■ Quoted text

^^^^

FROM debian:bullseye
# Using systemd in docker: https://systemd.io/CONTAINER_INTERFACE/
# Make sure cgroupv2 is enabled. To check this: cat /sys/fs/cgroup/cgroup.controllers
ENV container docker
STOPSIGNAL SIGRTMIN+3
VOLUME [ "/tmp", "/run", "/run/lock" ]
WORKDIR /
# Remove unnecessary units
RUN rm -f /lib/systemd/system/multi-user.target.wants/* \
  /etc/systemd/system/*.wants/* \
  /lib/systemd/system/local-fs.target.wants/* \
  /lib/systemd/system/sockets.target.wants/*udev* \
  /lib/systemd/system/sockets.target.wants/*initctl* \
  /lib/systemd/system/sysinit.target.wants/systemd-tmpfiles-setup* \
  /lib/systemd/system/systemd-update-utmp*
CMD [ "/lib/systemd/systemd", "log-level=info", "unit=sysinit.target" ]
docker build -t systemd_test .

^^^^

■ Dataset entries
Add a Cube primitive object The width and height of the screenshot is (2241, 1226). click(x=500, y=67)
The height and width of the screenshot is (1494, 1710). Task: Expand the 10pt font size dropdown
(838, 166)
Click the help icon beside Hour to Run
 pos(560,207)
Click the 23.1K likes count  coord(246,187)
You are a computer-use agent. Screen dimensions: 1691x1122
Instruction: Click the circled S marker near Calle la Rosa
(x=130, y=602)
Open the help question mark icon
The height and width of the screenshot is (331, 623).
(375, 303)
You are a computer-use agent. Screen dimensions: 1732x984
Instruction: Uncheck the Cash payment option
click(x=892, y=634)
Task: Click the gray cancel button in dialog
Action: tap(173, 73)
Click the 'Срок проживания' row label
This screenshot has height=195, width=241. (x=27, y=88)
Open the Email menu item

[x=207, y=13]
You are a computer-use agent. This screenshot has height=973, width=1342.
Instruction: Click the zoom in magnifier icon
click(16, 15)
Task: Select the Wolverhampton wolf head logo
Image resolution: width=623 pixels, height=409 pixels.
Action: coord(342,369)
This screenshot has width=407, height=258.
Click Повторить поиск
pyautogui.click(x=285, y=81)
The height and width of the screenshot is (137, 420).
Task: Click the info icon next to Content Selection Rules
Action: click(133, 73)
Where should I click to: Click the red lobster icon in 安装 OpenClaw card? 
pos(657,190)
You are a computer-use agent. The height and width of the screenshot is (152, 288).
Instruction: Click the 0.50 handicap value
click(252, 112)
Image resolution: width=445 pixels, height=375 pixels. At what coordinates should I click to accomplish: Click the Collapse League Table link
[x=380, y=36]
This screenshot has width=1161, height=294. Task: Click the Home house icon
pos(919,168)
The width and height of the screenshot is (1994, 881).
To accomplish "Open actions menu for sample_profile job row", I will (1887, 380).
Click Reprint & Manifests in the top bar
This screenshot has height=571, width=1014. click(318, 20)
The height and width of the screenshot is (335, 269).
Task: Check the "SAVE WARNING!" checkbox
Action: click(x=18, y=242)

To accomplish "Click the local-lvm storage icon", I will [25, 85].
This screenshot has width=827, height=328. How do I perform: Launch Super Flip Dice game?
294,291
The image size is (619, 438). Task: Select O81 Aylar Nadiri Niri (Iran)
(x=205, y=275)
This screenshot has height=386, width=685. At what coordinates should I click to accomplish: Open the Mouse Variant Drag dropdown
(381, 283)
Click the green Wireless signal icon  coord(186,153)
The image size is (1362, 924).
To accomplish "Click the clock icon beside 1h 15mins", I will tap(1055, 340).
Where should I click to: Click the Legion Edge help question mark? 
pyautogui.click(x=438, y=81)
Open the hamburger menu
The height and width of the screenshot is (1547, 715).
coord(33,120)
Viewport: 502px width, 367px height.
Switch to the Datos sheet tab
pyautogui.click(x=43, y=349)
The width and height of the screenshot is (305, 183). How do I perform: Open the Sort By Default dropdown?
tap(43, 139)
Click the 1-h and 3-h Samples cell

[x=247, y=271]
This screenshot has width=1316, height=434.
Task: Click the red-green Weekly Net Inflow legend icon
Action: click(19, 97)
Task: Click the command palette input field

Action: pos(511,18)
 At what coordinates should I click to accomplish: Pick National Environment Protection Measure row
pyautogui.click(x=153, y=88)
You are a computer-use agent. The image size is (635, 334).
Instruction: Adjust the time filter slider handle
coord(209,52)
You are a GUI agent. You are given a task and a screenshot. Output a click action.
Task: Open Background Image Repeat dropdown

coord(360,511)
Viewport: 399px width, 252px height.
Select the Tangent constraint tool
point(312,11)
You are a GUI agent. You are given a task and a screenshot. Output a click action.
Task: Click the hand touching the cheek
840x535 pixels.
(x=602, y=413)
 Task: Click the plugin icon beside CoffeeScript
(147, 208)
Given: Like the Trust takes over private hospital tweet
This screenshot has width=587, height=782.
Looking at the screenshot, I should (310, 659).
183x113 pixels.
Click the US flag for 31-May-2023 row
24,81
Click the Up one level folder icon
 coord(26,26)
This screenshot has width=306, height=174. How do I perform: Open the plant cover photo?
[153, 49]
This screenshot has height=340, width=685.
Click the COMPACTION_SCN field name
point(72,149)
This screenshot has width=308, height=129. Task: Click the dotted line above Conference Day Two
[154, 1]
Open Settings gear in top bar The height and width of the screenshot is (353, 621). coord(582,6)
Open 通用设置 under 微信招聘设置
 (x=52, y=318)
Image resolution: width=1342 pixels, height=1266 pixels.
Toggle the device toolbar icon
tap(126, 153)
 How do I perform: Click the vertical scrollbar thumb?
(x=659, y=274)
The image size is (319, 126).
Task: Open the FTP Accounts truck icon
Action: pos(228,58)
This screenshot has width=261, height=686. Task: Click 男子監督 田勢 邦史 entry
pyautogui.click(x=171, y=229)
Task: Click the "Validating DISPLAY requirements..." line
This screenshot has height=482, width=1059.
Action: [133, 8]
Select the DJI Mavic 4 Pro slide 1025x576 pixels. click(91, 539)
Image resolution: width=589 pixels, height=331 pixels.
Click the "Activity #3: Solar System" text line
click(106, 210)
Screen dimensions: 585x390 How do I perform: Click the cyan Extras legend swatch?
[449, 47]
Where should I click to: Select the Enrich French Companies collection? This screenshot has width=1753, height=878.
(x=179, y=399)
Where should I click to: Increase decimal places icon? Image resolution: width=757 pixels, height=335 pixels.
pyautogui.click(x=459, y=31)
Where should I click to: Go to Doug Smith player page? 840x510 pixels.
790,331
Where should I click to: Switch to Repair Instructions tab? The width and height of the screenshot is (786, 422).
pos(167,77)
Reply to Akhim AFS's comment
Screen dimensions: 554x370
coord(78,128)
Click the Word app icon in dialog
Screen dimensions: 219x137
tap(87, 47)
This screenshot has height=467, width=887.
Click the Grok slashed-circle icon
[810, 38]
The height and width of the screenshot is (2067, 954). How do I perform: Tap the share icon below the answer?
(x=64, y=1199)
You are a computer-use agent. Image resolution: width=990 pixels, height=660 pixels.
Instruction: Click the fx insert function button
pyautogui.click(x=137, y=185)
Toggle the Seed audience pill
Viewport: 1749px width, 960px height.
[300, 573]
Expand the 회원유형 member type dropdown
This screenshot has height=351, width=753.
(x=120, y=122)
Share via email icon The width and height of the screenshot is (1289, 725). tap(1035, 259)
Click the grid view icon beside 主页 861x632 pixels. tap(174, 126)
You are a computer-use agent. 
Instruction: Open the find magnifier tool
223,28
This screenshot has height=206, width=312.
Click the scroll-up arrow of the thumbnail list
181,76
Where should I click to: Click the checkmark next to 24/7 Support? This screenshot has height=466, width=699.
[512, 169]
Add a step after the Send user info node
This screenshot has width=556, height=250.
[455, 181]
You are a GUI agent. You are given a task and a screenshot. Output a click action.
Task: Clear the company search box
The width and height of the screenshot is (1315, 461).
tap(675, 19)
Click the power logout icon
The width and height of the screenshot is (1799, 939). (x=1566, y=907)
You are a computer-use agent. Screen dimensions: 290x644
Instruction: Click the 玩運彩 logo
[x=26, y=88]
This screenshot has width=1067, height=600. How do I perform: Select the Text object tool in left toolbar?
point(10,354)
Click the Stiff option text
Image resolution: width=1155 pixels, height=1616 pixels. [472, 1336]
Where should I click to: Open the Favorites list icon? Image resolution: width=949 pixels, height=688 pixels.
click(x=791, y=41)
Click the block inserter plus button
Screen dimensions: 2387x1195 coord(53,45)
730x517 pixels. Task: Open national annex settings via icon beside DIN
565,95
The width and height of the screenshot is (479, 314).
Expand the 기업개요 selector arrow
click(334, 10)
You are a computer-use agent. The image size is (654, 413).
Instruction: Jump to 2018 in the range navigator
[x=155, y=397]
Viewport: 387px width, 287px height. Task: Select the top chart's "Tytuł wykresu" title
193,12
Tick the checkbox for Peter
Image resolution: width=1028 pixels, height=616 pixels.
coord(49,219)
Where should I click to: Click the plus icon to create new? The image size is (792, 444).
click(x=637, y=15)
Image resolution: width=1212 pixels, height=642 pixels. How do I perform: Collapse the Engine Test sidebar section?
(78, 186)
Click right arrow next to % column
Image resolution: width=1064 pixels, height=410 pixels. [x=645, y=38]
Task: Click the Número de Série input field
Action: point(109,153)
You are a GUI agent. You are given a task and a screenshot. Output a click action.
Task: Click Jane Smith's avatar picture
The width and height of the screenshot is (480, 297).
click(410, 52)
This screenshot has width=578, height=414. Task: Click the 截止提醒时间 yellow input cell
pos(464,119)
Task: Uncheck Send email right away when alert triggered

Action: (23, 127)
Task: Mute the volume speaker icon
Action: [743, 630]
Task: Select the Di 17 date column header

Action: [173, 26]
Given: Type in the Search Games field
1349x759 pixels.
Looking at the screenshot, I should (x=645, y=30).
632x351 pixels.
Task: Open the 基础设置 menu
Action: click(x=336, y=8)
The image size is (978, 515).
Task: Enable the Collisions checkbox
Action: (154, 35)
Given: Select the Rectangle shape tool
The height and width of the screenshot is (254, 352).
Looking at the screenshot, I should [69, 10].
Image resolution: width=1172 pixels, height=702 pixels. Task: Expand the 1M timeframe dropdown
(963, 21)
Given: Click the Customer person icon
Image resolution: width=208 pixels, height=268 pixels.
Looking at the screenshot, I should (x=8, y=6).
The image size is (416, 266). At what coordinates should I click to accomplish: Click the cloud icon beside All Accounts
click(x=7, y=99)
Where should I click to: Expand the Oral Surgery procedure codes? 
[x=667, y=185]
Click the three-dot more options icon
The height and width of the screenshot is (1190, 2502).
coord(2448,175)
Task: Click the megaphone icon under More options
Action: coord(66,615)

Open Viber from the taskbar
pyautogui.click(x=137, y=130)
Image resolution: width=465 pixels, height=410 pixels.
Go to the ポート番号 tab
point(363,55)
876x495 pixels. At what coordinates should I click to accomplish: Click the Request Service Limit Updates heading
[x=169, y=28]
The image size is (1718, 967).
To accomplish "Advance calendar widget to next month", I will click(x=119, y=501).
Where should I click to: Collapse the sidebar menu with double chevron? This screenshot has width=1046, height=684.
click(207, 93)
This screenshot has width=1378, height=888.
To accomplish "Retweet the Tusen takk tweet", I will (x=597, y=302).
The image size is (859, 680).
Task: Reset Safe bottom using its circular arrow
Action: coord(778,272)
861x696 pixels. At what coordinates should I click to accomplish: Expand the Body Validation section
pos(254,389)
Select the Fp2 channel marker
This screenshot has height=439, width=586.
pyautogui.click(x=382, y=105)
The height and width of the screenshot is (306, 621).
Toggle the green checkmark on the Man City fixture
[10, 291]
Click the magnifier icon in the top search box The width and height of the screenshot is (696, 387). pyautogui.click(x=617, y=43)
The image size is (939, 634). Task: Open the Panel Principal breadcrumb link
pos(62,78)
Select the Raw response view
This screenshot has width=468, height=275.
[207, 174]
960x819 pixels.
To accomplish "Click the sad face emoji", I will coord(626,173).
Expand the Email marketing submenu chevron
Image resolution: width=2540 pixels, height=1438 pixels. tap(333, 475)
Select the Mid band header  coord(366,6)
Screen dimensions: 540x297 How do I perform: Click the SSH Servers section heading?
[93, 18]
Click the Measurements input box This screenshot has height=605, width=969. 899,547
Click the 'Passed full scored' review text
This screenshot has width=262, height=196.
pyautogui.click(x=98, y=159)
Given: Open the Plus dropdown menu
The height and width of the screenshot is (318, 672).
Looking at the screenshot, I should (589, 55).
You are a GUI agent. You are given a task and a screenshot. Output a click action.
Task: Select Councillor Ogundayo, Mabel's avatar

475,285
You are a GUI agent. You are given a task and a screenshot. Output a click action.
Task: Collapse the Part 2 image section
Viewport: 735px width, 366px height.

^^^^

■ Job A
What signal does the systemd Dockerfile set for stopping the container?
■ Job B
Rewrite the block of the systemd Dockerfile that begins "# Remove unnecessary units" as a short list of what it deletes.
■ Job C
Continue the systemd Dockerfile after its last line, "docker build -t systemd_test .".

■ Exercise answer A
SIGRTMIN+3

■ Exercise answer B
Deleted with rm -f:
- Everything in /lib/systemd/system/multi-user.target.wants/
- Everything in each .wants directory under /etc/systemd/system/
- Everything in /lib/systemd/system/local-fs.target.wants/
- The udev and initctl entries in /lib/systemd/system/sockets.target.wants/
- The systemd-tmpfiles-setup entries in /lib/systemd/system/sysinit.target.wants/
- The systemd-update-utmp units in /lib/systemd/system/

■ Exercise answer C
docker run -t --rm --name systemd_test \
  --privileged --cap-add SYS_ADMIN --security-opt seccomp=unconfined \
  --cgroup-parent=docker.slice --cgroupns private \
  --tmpfs /tmp --tmpfs /run --tmpfs /run/lock \
  systemd_test

Note: you MUST use Docker 20.10 or above, and your system enabled cgroupv2 (check if /sys/fs/cgroup/cgroup.controllers) exists.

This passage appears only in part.